Montana March 12, 2016
These 6 Urban Legends In Montana Will Keep You Awake At Night
There’s nothing like a good spooky story, especially when it went down in your own state. Urban legends are especially interesting because a lot of them contain a little bit of truth that has been widely exaggerated. Montana has a few of its own unique urban legends. How many of these stories are you familiar with?
1. Airport Road Ghost Jogger
Rumor has it that if you drive down airport road at night, you’ll see a spectral runner, or a “ghost jogger.” Some say it’s the spirit of a man who was hit by a truck while on a run, others chalk it up to steam rising off the pavement.
2. The Moss Mansion Ghost
This Billings mansion is rumored to be haunted by Virginia Moss, the daughter of the original owner, P.B. Moss.

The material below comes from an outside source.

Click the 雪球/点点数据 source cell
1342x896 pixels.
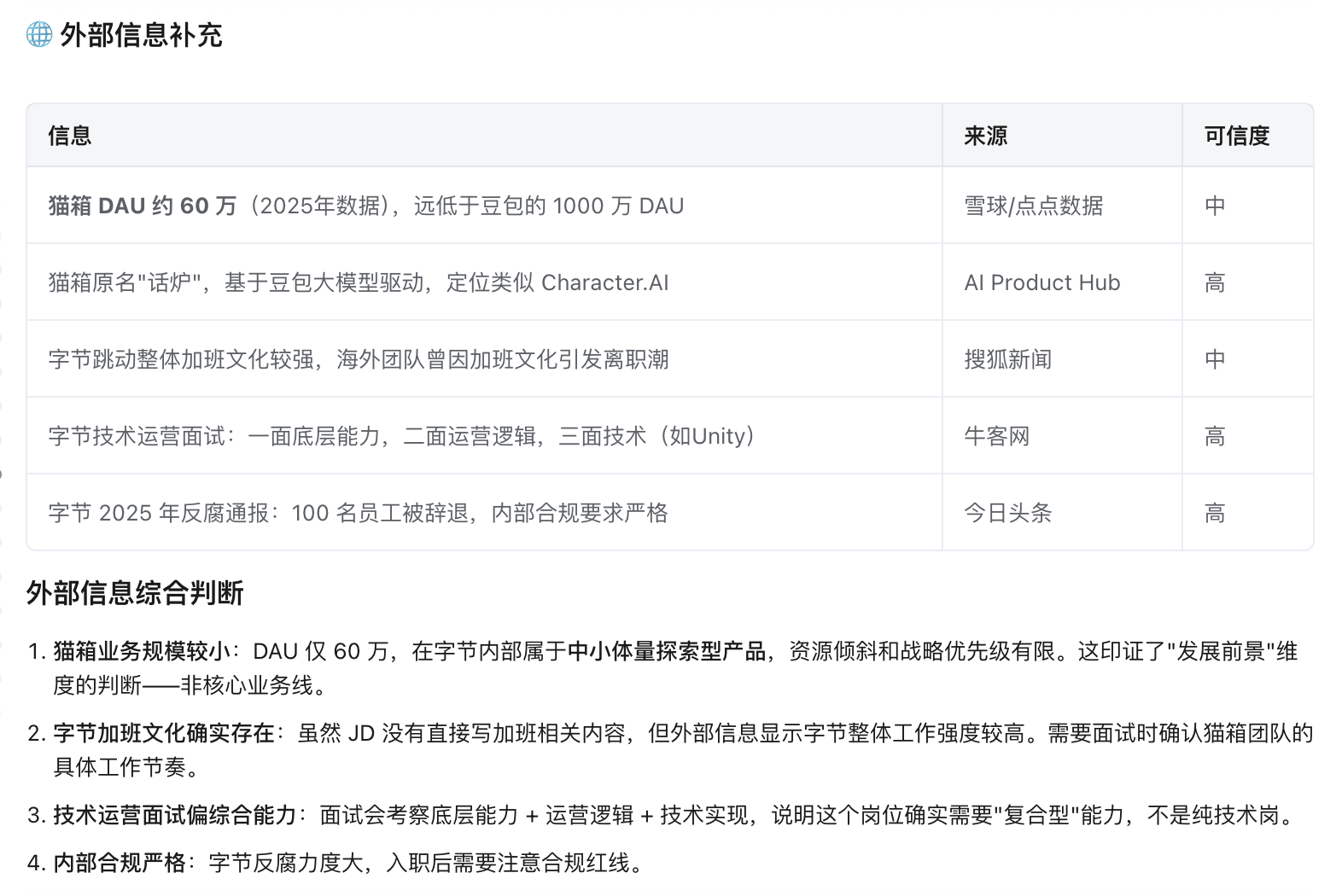pos(1034,206)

Virginia died of diphtheria at age 5.
3. The Flathead Lake Monster
The Flathead Lake Monster is an animal that allegedly lives in Flathead Lake, possibly the same kind as the Loch Ness Monster. The first documented sighting was in 1889, and there have been many since.
4. Sacrifice Cliff
Legend has it that during a smallpox epidemic amongst the Crow tribe in the 19th century, two boys rode a white horse off a cliff to sacrifice themselves to save their tribe from the disease.

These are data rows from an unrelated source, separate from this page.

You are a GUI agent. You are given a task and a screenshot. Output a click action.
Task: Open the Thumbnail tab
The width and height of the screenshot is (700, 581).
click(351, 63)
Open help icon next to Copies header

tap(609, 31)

5. Hitchhiker of Black Horse Lake
If you drive on Highway 87 just above Great Falls on the way to Benton, beware. Drivers have reported a Native American man suddenly rolling onto their windshield as if he had just been hit by a car. When the drivers pull over and get out of the car, no one is there, and their cars are free from damage. Legend has it that it is the ghost of a hitchhiker who was hit by a car years ago.
6. The Ghosts of Little Bighorn Battlefield
The Battle of the Little Bighorn in 1875 was a complete massacre of the 7th U.S. Cavalry. Sometimes people hear strange sounds when the visit the Battlefield Memorial. There have been reports of visitors hearing screams, yelling, gunshots and the sounds of horses. One theory is that this is a “recording” that is played back to those lucky enough to witness. So much energy was expended during the violent battle that it made an “impression” on the land, much like a tape recorder. The tape is played back under the right conditions.
What other urban legends have you heard about Montana?